Но вопреки всем моим сомнениям, они, казалось, понимали друг друга. И вскоре, в течение первого же года, мне стало ясно, что же их все-таки сблизило. Я не знал раньше, что Джетро, прежде чем окончательно заняться журналистикой, лелеял мечту стать писателем. Теперь Оливия мне рассказала, что он пробовал писать рассказы, очерки, пьесы, но безуспешно. И несмотря на всю свою внешнюю браваду, в глубине души он постоянно чувствовал неудовлетворенность. Именно это и было причиной того душевного надлома, который я всегда ощущал в нем, хотя и не понимал его происхождения. Со своей стороны, и Оливия мечтала о том же, но она, хоть и была гораздо моложе, успела достичь большего. Правда, ей не удалось еще напечатать ни одного из своих произведений, но в ее письменном столе уже накопилось немало стихотворений, очерков, несколько рассказов и даже пьеса, по которым нужно было только слегка пройтись опытной рукой, чтобы придать им завершенность. Когда Джетро познакомился с этими литературными опытами, он по достоинству их оценил, и если прибавить, что он всегда был искренне расположен к Оливии, что она нравилась ему как женщина, то станет понятным то чувство, которое привело их к браку. Она же видела его слабости, понимала, к чему он стремится, и, питая к нему дружескую привязанность, вскоре предложила работать сообща на литературном поприще: они будут вместе писать рассказы, пьесы, даже романы. Поэзию и очерки она оставила себе (так как в этих жанрах можно легче передать свои собственные настроения и переживания). С другой стороны, поскольку Джетро интересовался наукой, философией, историей и жанром биографии, эти темы были отданы ему. Но больше всего ему хотелось писать новеллы и пьесы, в особенности пьесы. Поэтому вскоре после женитьбы они усердно принялись за работу и написали несколько пьес, которые все были значительны и интересны, а одну через год удалось поставить на сцене.

Как это воодушевило Джетро! Какую удовлетворенность ему принесло! Каким восторженным преклонением, доходившим до обожания, окружил он свою необыкновенную жену!
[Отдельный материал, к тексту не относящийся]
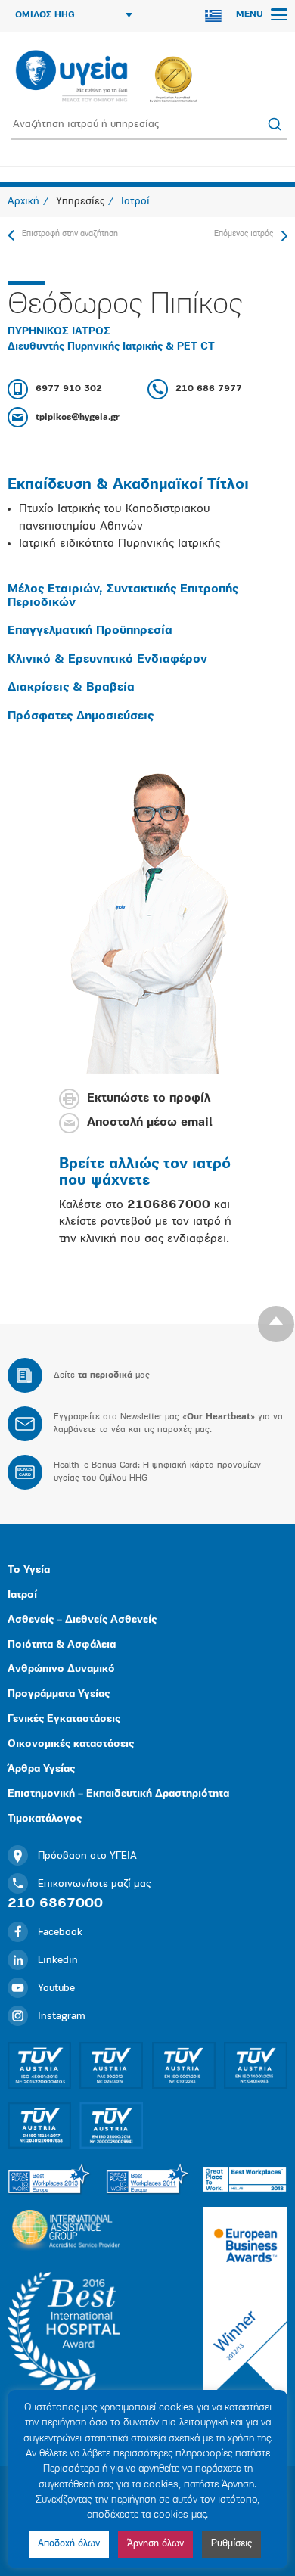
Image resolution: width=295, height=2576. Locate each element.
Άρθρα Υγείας (41, 1769)
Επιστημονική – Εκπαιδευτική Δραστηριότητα (118, 1794)
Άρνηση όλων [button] (155, 2544)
Ночные клубы? Вот еще! Вечера в Гринвич-Виллидже? Да кто они такие, завсегдатаи этих вечеров? Сборище бездельников, бесплодные мечтатели и искатели приключений. Ему там нечего делать. Серьезная работа! Истинный успех – вот что ему нужно! Счастливый брак с такой женщиной, как Оливия, круг друзей, которые превращают твой дом в блестящий салон! Джетро прямо на глазах становился другим человеком; под благотворным влиянием Оливии он обрел душевный покой и уверенность в себе, он уже забыл, что совсем недавно сам был бесплодным мечтателем и бездельником из Гринвич-Виллиджа.

А дни текли своим чередом, принося радости, принося печали. Время не остановишь, и случайность нельзя предусмотреть. Год, два, три счастливой жизни среди веселых и интересных людей, окружавших молодую чету! И вдруг – безжалостный удар судьбы. Однажды утром я позвонил Джетро по телефону; мне нужно было навести у него какую-то справку, и, между прочим, он сказал, что Оливия не совсем здорова… Легкая простуда, пустяки… Всего доброго. Но на следующий день к вечеру он сам позвонил мне: ей не лучше, даже, пожалуй, хуже, и это его беспокоит. Болит горло, небольшой жар. Ждут доктора. Позже, вечером, я позвонил к ним и узнал, что он отправляет ее в больницу Св. Луки. Если я захочу навестить ее, она будет в такой-то палате, он назвал номер.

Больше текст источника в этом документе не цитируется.